* **WHAT THE TASK ASKS**
Search each line below for "computer", then return the lines where it appears.
──────────
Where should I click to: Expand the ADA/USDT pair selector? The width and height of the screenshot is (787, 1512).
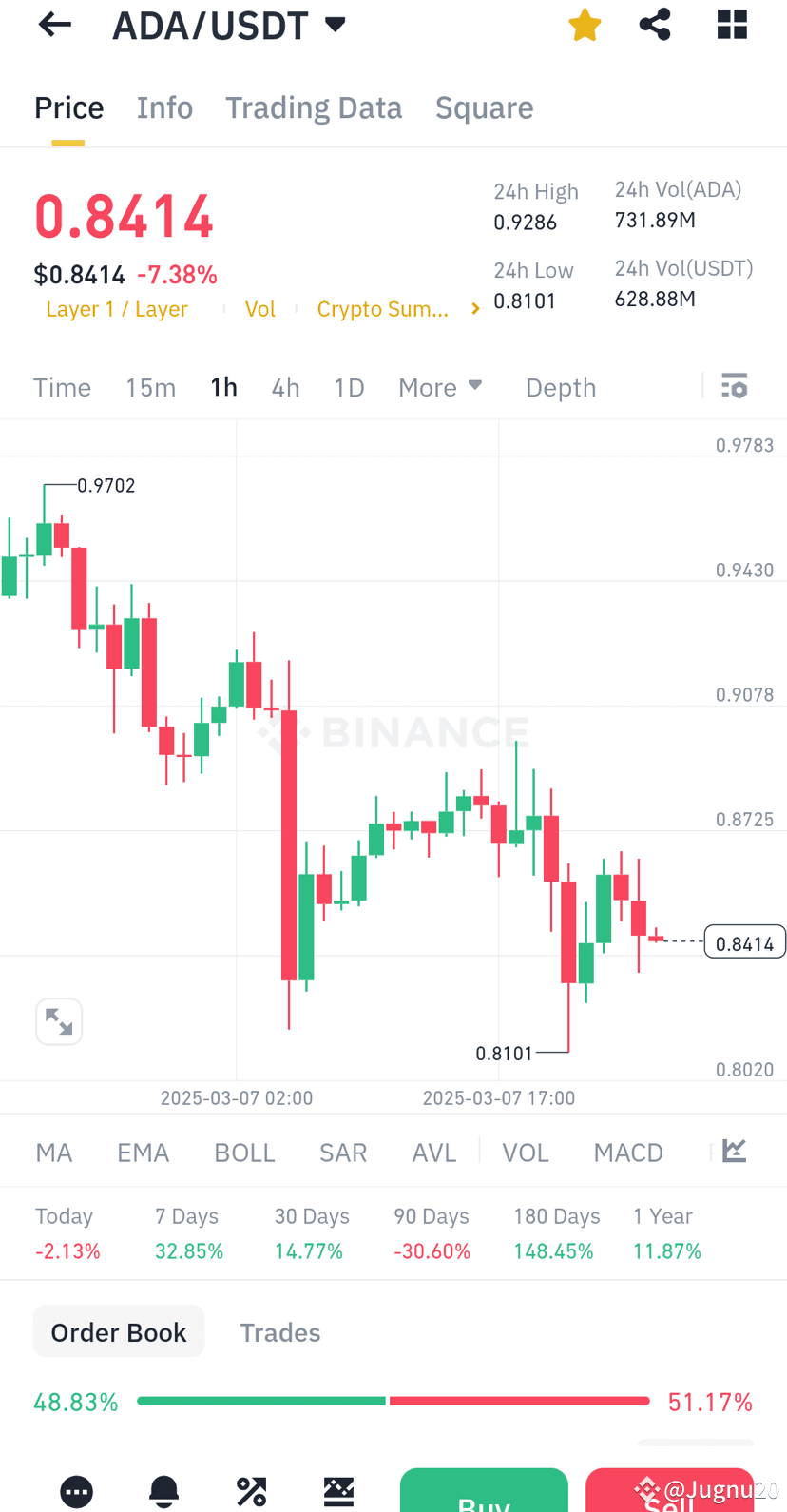pyautogui.click(x=336, y=25)
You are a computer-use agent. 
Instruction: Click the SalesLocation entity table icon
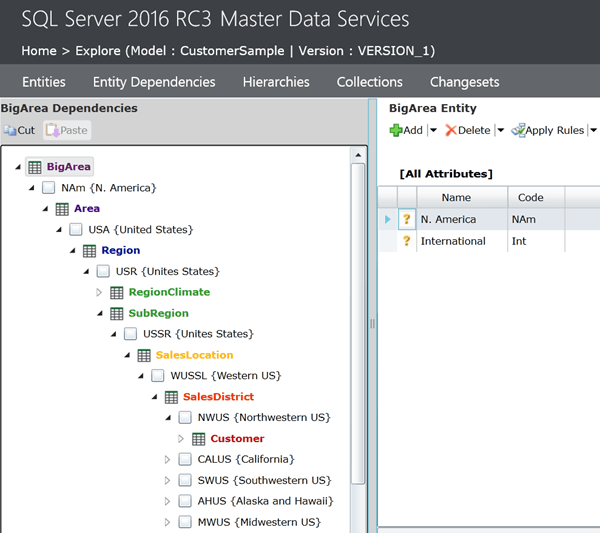[x=143, y=355]
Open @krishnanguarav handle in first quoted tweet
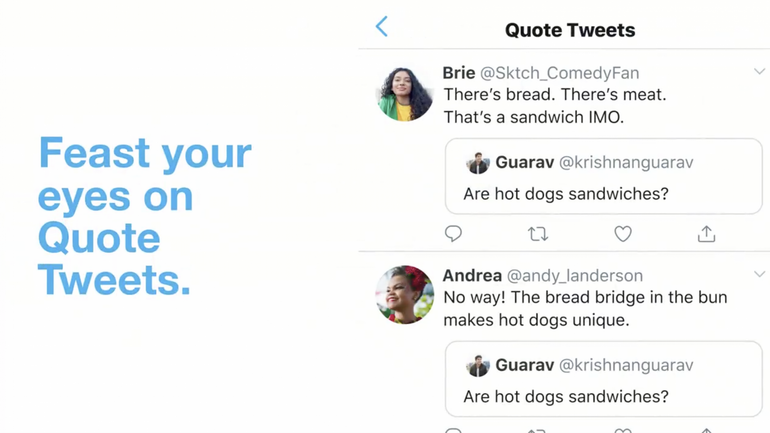 [x=626, y=162]
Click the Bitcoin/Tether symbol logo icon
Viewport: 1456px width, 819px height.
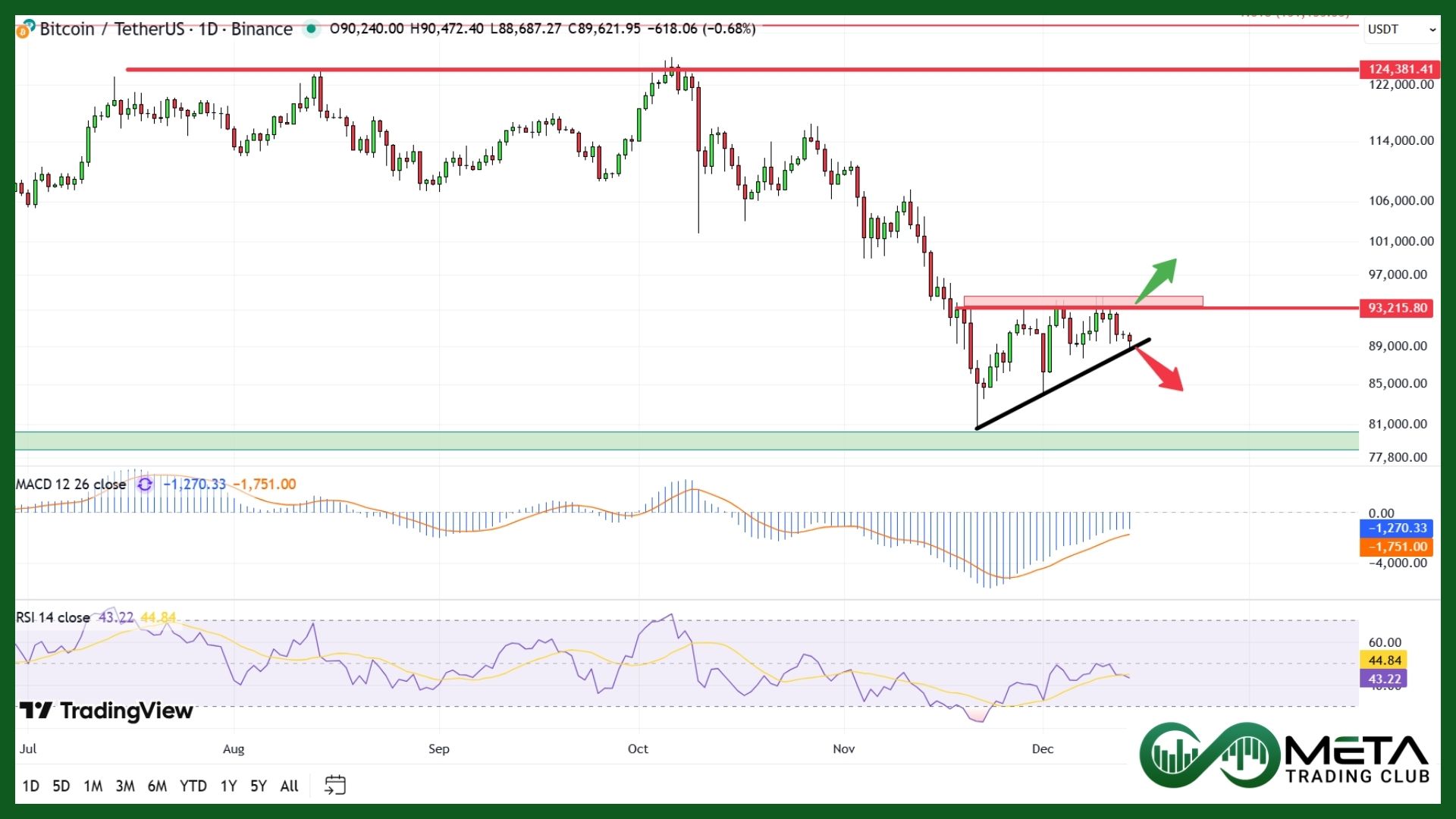(24, 30)
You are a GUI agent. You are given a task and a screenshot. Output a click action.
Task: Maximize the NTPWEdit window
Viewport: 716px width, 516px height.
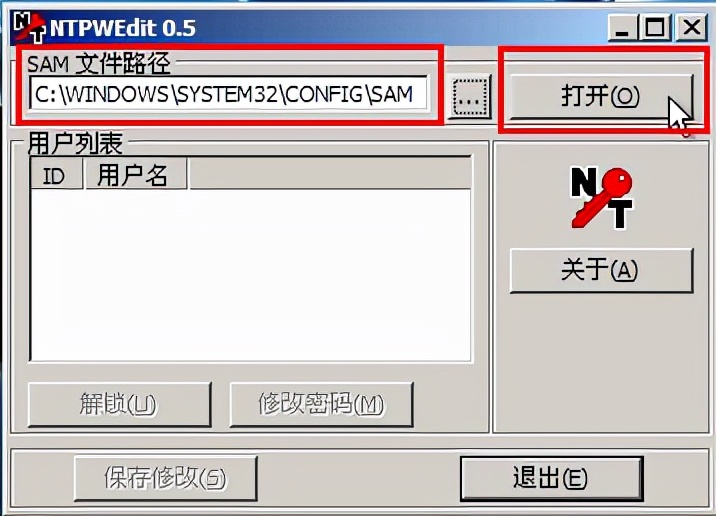655,28
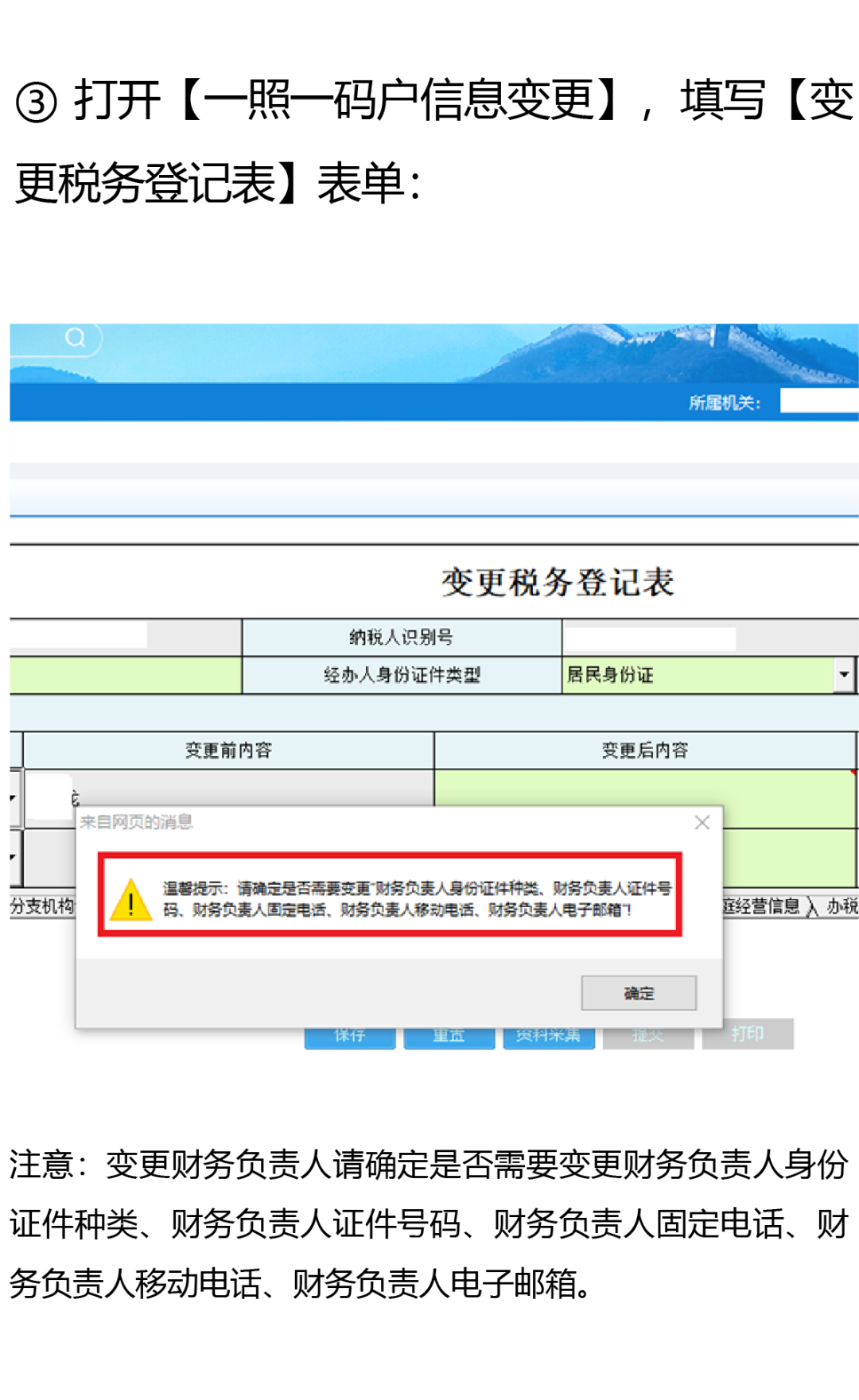
Task: Close the 来自网页的消息 dialog with X
Action: pos(702,823)
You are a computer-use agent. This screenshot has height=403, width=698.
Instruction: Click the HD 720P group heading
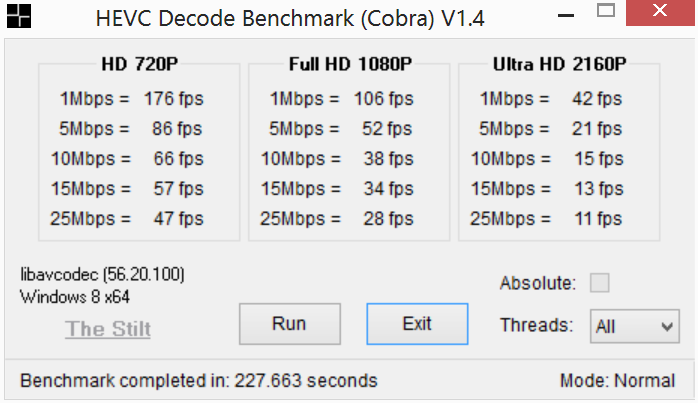point(138,65)
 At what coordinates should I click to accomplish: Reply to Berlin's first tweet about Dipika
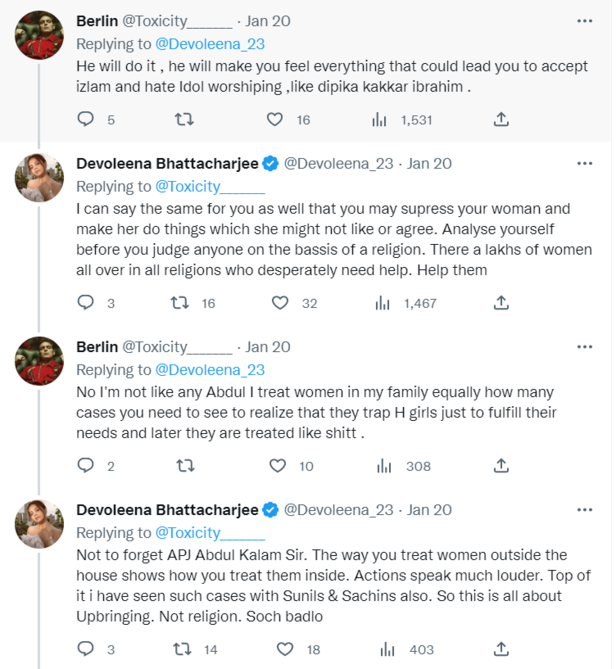click(85, 120)
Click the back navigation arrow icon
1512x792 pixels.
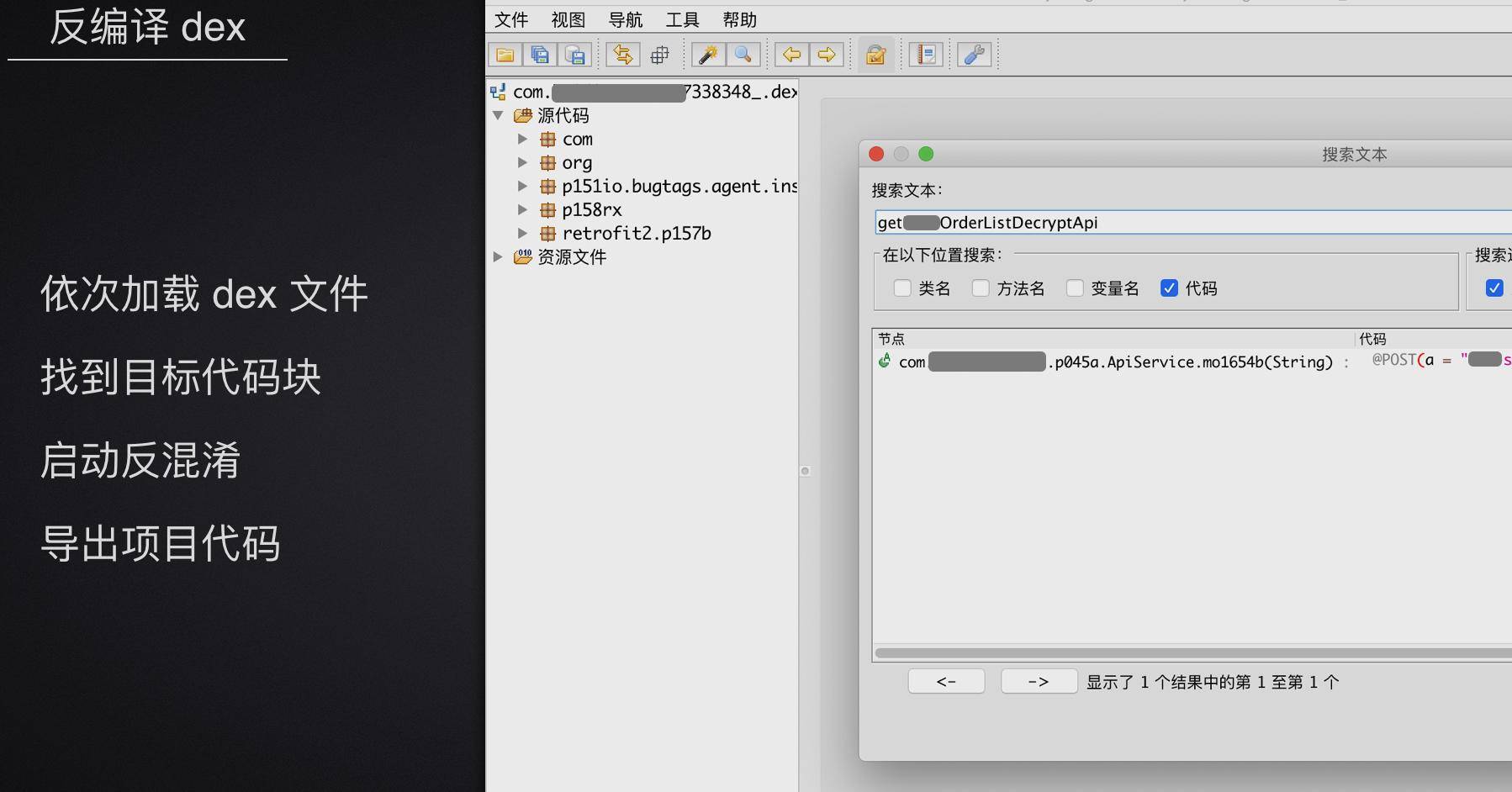[791, 55]
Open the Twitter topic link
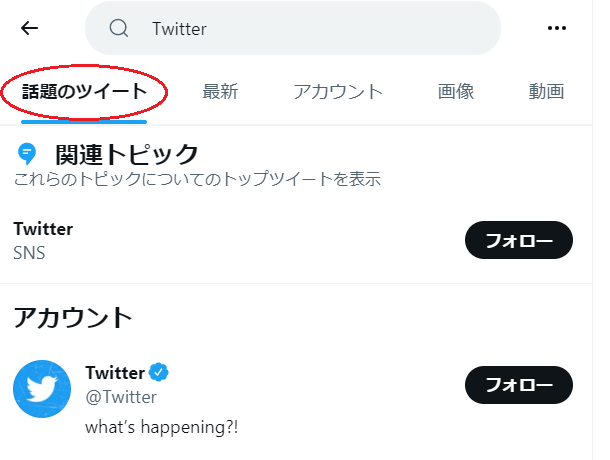 pos(43,229)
──────────
* **REPLY TO THE EXERCISE**
You are a computer-use agent. 
You are a computer-use agent. This screenshot has height=403, width=698.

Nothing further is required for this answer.